Sharon Tan testifies that CHC board members were aware of pertinent points regarding Xtron’s purchase of the Riverwalk property, and that she had a clear frame of mind with regards to the genuineness and legitimacy of earlier plans for the church to buy Riverwalk.
As far as City Harvest finance director Sharon Tan was concerned, the proposal for CHC to purchase the Riverwalk property would “make a lot of sense” as the church would realize significant rental savings amounting to over $1m a year.
Sharon Tan was responding to her lawyer senior counsel Kannan Ramesh’s question about the legitimacy and commercial logic of the proposal.
This afternoon, the court heard that in May 2008, an opportunity arose for the church to purchase the Riverwalk unit, which CHC was already renting at the time.
Sharon Tan’s role was to perform a “detailed analysis” of this opportunity, after which she concluded that there would be significant savings if the church acquired the property instead of continuing to rent it.
The proposal to purchase Riverwalk was then brought up to CHC’s board members, but was shelved after several members said that the purchase price of $21m was unsuitable, and that the church should wait for the price to go down before reconsidering the proposal.
Kannan’s line of questioning this afternoon established Sharon Tan’s frame of mind about the Riverwalk acquisition being genuinely a good investment by the church.
The plan to buy Riverwalk resurfaced in July 2008, when Serina Wee, Tan Ye Peng and Chew Eng Han and others, discussed solutions to resolve Xtron’s cash flow problems which were caused by delays in the launch of the US music album.
Through email evidence, the court saw that Chew had proposed for Xtron to buy Riverwalk instead of the church, at a now lower price of $17.8m, and for Xtron to lease it back to the church.
As part of this plan, the church would pay Xtron advanced rental fees for seven years. With this upfront sum of money, Xtron would be able to make a down payment on the property while obtaining working capital to address its cash flow problem.
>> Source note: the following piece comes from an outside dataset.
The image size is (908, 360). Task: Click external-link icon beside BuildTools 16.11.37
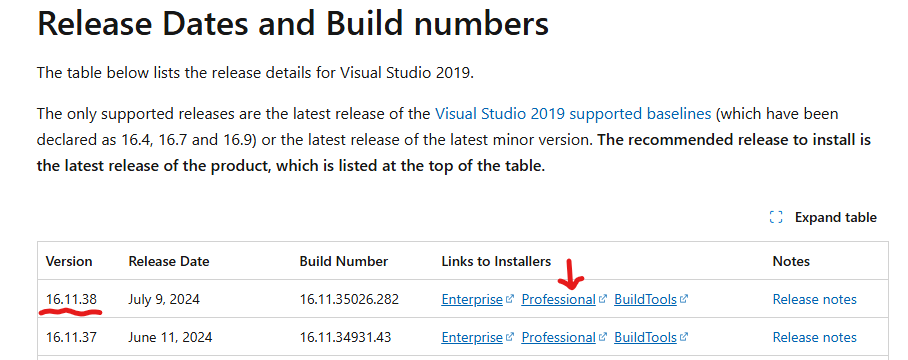coord(684,337)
Kannan pointed out that his client was not in the loop with regards to Xtron’s cash flow deficit, nor was she involved in discussions to bring in more funding.
Subsequently, Sharon Tan was asked to bring up the plan to buy Riverwalk at a board meeting on Jul 19, 2008. However, as she had not been included in the emails about Xtron’s cash flow issues, she drafted the agenda for the meeting based on the impression that the church was to buy Riverwalk.
As the meeting unfolded, the board members came to a consensus for Xtron—not the church—to purchase Riverwalk, and for a bank loan to be taken to help finance the purchase.
Sharon Tan testified that the board also knew of plans for Xtron to receive advanced rental payments from the church.
In addition, the board members were told of the option for CHC to purchase Riverwalk at the original price ($17.8m) within seven years, to safeguard the church’s interests.
Ramesh was seeking to show that despite the fact Sharon Tan was not involved in earlier discussions to resolve Xtron’s cashflow problems through Riverwalk, she, along with the board members, were brought up to speed with this new proposal for Xtron to buy Riverwalk. She had later included the corresponding amendments for her preparation of the meeting minutes.
Court resumes next Monday at 9.30am.